Wie wenig davon in der Realität die Rede sein kann, zeigt ein Blick nach Berlin. Beispiel Nummer 1: Der Molkenmarkt, immerhin eines der größten innerstädtischen Entwicklungsgebiete der Stadt, direkt hinter dem Roten Rathaus. Nach aufwändigen Beteiligungsverfahren zwischen 2018 und 2021 wurden acht Leitlinien für die Entwicklung festgelegt. Der Boden sollte nicht privatisiert werden, bezahlbare Wohnungen und Kulturräume geschaffen, eine klimagerechte Stadtplanung konzipiert werden. Im darauffolgenden Wettbewerb- und Werkstattverfahren wurden 2021 zunächst zwei Preise gekürt, die bis September 2022 im Dialog mit dem Preisgericht überarbeitet wurden.
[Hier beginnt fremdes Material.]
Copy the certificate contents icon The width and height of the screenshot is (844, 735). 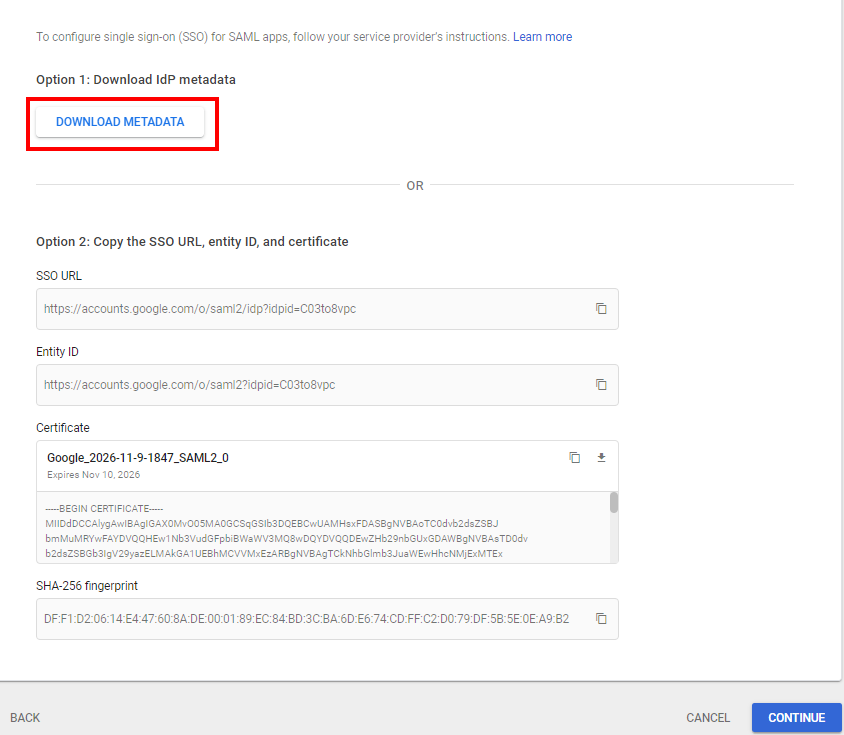574,458
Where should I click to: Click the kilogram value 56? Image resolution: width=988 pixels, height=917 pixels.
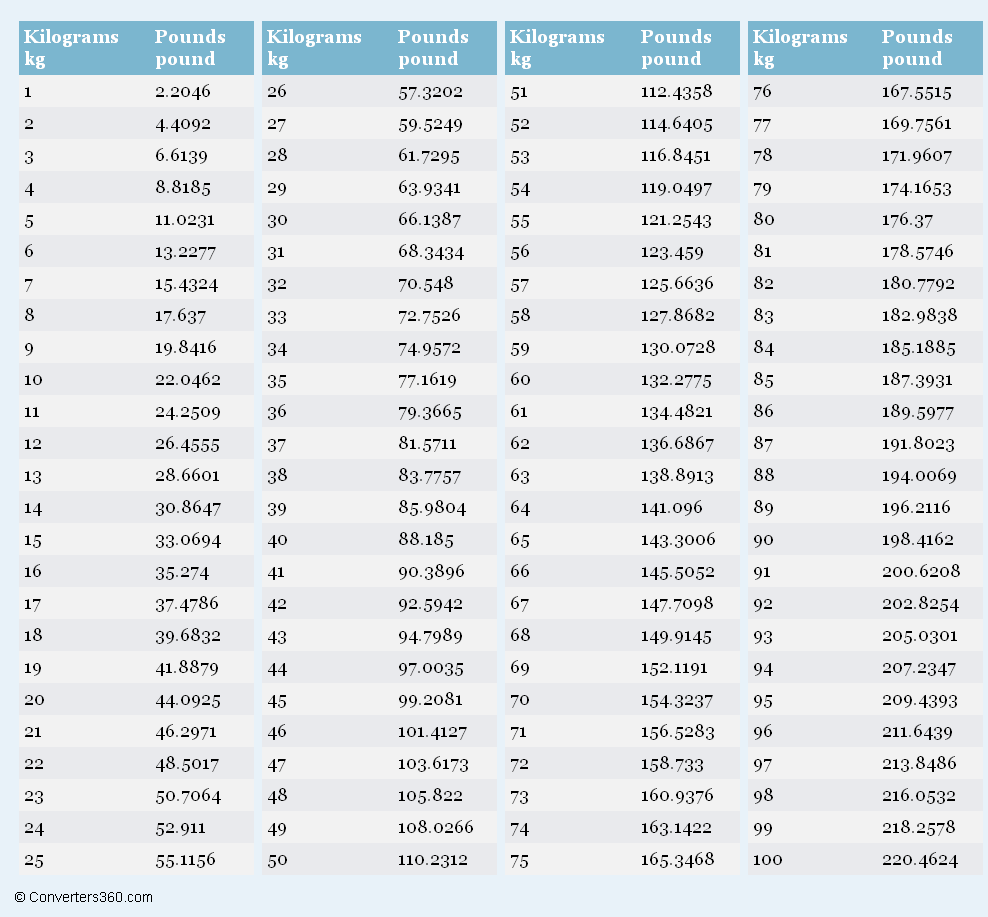click(520, 252)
Und dann wurde vor der Jurysitzung entschieden, dass es keinen Sieger geben solle, „diese Entscheidung [wurde] zu Beginn der Preisgerichtssitzung am 13. September von der Senatsbaudirektorin Petra Kahlfeldt mitgeteilt“, so Matthias Grünzig. der Bürgervertreter im Verfahren, in einer Stellungnahme.
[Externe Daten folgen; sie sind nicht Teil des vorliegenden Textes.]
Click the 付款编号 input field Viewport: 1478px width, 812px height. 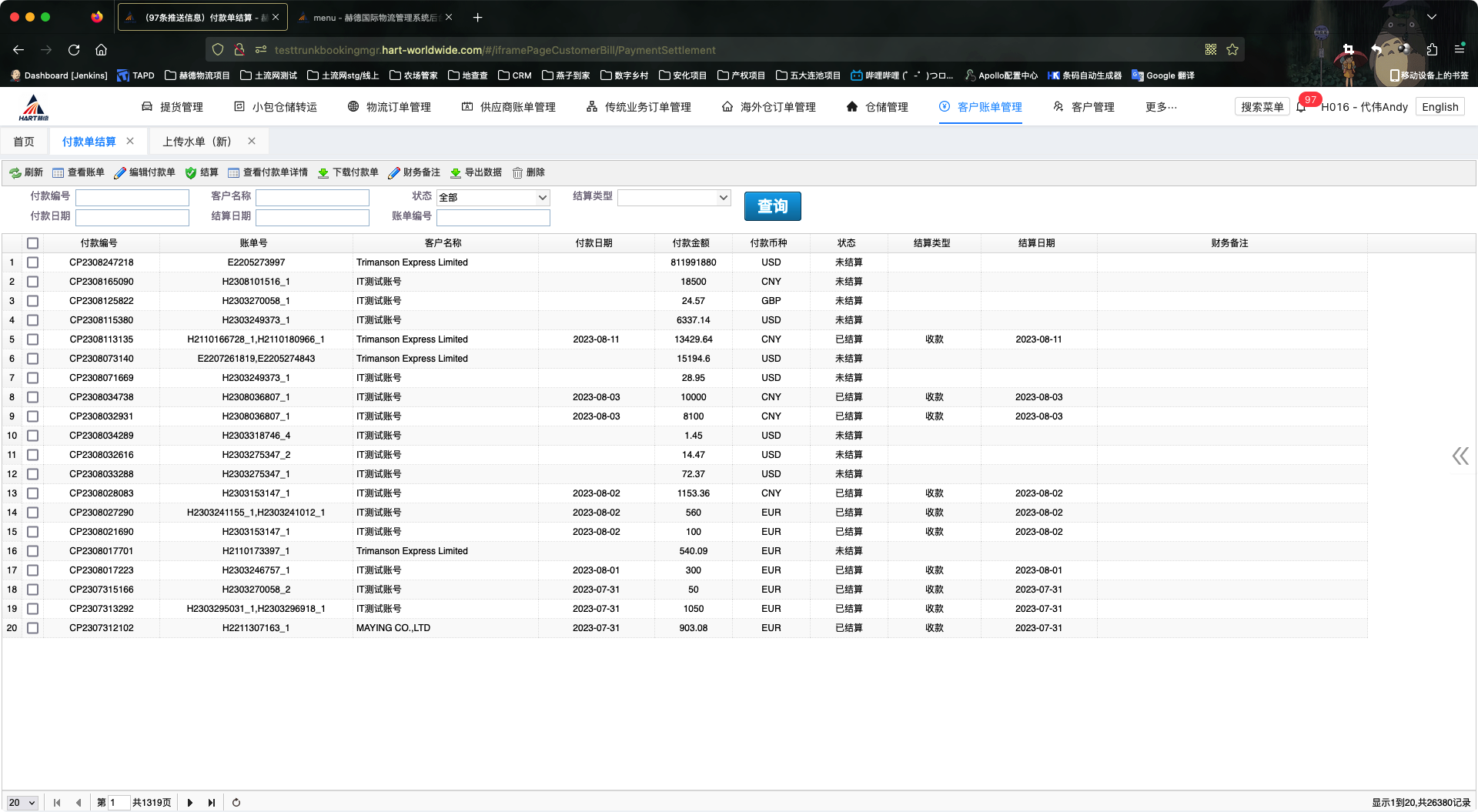(x=132, y=198)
Nun wird eine Charta vorbereitet, auf deren Basis dann erst die Neugestaltung und Masterplan erarbeitet werden soll. Das Verfahren wurde also mehr oder weniger willkürlich beendet, um sich die mühsame Arbeit von Planer:innen und Architekt:innen, von Preisgerichtsmitgliedern, um sich das Engagement von Bürgerinnen für eine Planung nach eigenem Gusto zurecht zulegen. Viel würdeloser kann man mit beteiligten Bürgerinnen und den Wettbewerbsteilnehmenden kaum umgehen. Es kann nur gemutmaßt werden, was die Gründe für eine solche Entscheidung sind, für die der Senator für Stadtentwicklung, Bauen und Wohnen, Andreas Geisel (SPD) und die Senatsbaudirektorin Petra Kahlfeldt verantwortlich sind. Es wird sich zeigen, wenn die neue Planungen vorliegen. Das Porzellan ist indes jetzt schon zerschlagen. Ein aufwändiges Verfahren wurde abgebrochen, weil man offensichtlich mit den Ergebnissen nicht zufrieden ist. Demokratisches Selbstverständnis, Prozesskultur, Respekt vor Planenden und Bürgerinnenengagement? Fehlanzeige.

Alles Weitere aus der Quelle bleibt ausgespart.